While arresting a gang of thieves in Jerusalem, the Israel Antiquities Authority’s (iaa) Theft Prevention Unit uncovered a unique stone vessel factory dating to the Second Temple Period.
The archaeological site of Ras Tamim, located on the eastern slope of Mount Scopus, was being monitored due to suspected illegal activity.

The iaa explained that “five suspects were arrested late at night while in possession of excavation equipment, including a generator, excavating tools and a metal detector.”
This arrest led to a more extensive survey of the area. “We were shocked because in one of the caves that [the looters] excavated, we found more than 100 pieces of stone vessels from the Second Temple Period,” Eitan Klein, deputy director of the Theft Prevention Unit, told the Times of Israel. “Only Jews used those tools to observe the purity laws.” Stone vessels were considered more pure than clay vessels and were therefore commonly used by Jews during the Second Temple Period.
“The discovery of this workshop, alongside huge water reservoirs and a purification bath (mikveh) from the Second Temple Period, testifies to the centrality of this site some 2,000 years ago, as it was located on the main road that Jewish pilgrims used when coming to Jerusalem from the east,” the researchers explained.

The site had access to local limestone, which is soft and easy to shape into vessels. This is not the first stone quarry discovered in Jerusalem. (You can read about the largest Second Temple quarry from Jerusalem here.) But, now that this stone factory has been revealed, it is expected that proper excavations will take place at the cave.

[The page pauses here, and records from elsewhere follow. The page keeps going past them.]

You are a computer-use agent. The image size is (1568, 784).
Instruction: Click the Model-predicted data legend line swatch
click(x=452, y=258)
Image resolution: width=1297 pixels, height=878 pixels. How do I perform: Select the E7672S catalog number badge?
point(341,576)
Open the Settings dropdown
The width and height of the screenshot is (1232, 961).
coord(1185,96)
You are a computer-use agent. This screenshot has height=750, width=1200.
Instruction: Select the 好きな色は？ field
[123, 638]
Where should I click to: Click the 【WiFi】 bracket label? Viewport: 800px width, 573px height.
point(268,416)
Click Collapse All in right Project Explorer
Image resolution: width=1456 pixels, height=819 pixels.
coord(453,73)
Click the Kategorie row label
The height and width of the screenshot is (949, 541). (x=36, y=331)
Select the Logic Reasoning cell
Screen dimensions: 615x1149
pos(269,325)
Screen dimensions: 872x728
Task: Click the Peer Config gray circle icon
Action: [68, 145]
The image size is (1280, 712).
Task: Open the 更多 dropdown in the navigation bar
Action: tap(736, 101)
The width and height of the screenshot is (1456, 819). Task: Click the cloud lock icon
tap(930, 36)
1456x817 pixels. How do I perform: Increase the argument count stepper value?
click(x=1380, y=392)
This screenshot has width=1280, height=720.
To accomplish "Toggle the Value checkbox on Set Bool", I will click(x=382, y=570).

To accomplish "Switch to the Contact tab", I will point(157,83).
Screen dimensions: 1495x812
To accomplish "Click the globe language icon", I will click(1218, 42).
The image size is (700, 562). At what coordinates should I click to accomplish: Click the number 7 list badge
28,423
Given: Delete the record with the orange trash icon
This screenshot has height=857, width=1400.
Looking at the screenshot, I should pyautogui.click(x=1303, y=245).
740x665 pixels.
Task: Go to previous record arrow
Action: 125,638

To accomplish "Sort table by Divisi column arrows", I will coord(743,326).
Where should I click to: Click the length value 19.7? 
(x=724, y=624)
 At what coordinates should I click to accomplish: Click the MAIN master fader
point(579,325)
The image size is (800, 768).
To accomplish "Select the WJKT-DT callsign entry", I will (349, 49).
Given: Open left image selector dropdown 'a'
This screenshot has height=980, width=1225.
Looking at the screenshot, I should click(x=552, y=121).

We will never truly know, however, what the looters may have destroyed or taken from the cave. Head of the iaa Theft Prevention Unit, Dr. Amit Ganor, explained the impact looters have on antiquity: “We often never knew what they found and took out, and antiquities in the soil are not a renewable resource. It’s lost forever, for the rest of the world.”
A new exhibition titled “Criminal Past” detailing the world of antiquities looting in Israel is currently displaying the stone vessels at the Jay and Jeanie Schottenstein National Campus for the Archaeology of Israel in Jerusalem.